Under current law, in the event of a terrorist attack, insurers would first pay 20% of the prior year's direct earned premium for covered commercial lines as a deductible. After that deductible, the federal government covers 85% of each insurer's losses until losses total $100 billion, leaving individual insurers to cover the remaining 15%.
The proposed legislation would increase insurers' copay after the deductible to 20% from 15%, with the government covering 80% of each insurer's additional losses. The deductible increase would be phased in incrementally over five years.
The law's provision dealing with recoupment also would change.

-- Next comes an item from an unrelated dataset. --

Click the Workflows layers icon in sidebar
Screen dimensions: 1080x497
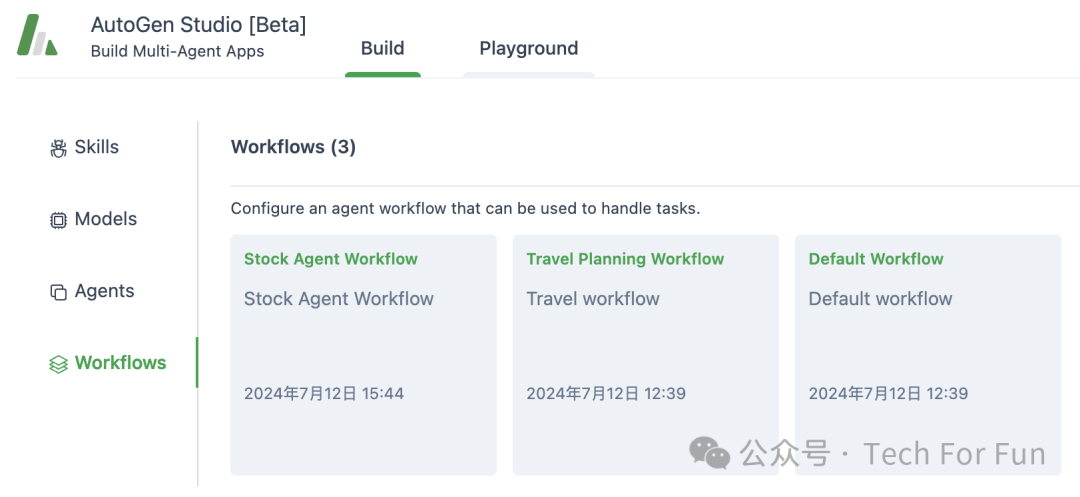click(x=59, y=363)
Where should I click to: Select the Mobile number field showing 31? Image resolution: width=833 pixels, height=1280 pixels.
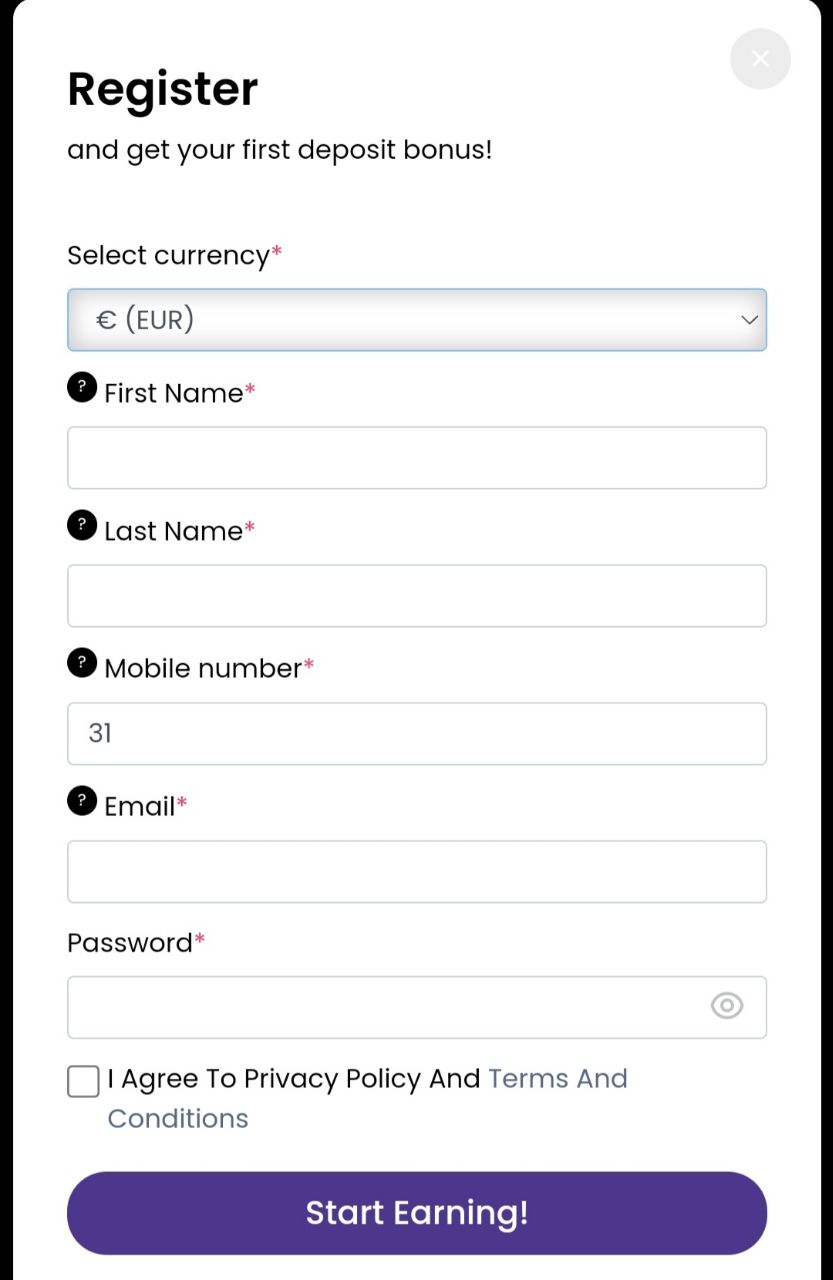[416, 734]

When aggregate insured losses from a catastrophic terrorist event are less than $27.5 billion, the federal backstop program currently mandates that the government recoup all claims payments from the insurance industry.
The proposed legislation would raise the mandatory recoupment threshold to $37.5 billion, so that the government will be required to recoup claims payments from insurers when the insurance industry's aggregate uncompensated losses are below $37.5 billion.

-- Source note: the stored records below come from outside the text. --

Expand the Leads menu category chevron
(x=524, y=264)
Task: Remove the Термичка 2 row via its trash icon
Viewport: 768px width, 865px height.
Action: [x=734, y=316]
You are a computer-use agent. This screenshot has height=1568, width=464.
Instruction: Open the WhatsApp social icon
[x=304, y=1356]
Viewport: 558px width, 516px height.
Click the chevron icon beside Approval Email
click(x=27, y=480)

While welcoming an extension of the program, insurance groups questioned the higher copay for insurers.
“We're encouraged that the Senate recognizes the need for long-term reauthorization,” said Jimi Grande, senior vice president in the Washington office of the National Association of Mutual Insurance Cos. But the trade group was disappointed with the proposed copay increase, he said.

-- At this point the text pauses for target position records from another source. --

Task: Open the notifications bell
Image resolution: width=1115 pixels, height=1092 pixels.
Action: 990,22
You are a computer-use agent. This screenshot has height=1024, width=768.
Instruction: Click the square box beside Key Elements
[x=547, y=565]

“There continue to be a number of lawmakers who insist on making changes to the program simply for the sake of change, without a defined policy objective,” Mr. Grande said.
Nat Wienecke, senior vice president of the Property Casualty Insurers Association of America in Washington, said the group was pleased with the relatively early introduction of the House and Senate bills, and that it recognized that to garner Republican support the legislation would need to include an increased financial burden for insurers.
“Our concern is the scale of the change — it's a 33% increase, and it's very unclear how the markets will react to that increase,” he said.
The American Insurance Association also has concerns with the proposed legislation, AIA President and CEO Leigh Ann Pusey said in a statement.
“In particular, the insurer co-share increase to 20%, even phased in over five years, could lead to decreased market capacity,'' Ms. Pusey said in the statement. “A key point is that any legislation to reauthorize TRIA must protect the balance achieved by the program and not introduce higher retentions on companies that could end up hurting their individual ability to offer insurance coverage to U.S. businesses, including terrorism risk coverage.”
The Risk & Insurance Management Society Inc. was encouraged with the introduction of the Senate legislation as the beginning of what might be a lengthy reauthorization process.
“News that the Senate has begun the process of reauthorizing TRIA is encouraging, but we understand that this introduction is just the initial step of a long legislative process,” RIMS President Carolyn Snow said in a statement.
“The senators who have introduced this bill understand the consequences of TRIA's expiration, and we applaud them for their foresight. We remain hopeful that the House Financial Services Committee also realizes the impact TRIA's expiration will have on all businesses across the U.S.”
A veteran insurance industry lobbyist expressed optimism over the chance for reauthorization.
“Nothing about TRIA has ever been easy or unanimous, but the Senate process on the reauthorization is shaping up to be cooperative, bipartisan and deeply encouraging,” said Joel Wood, senior vice president at the Council of Insurance Agents & Brokers.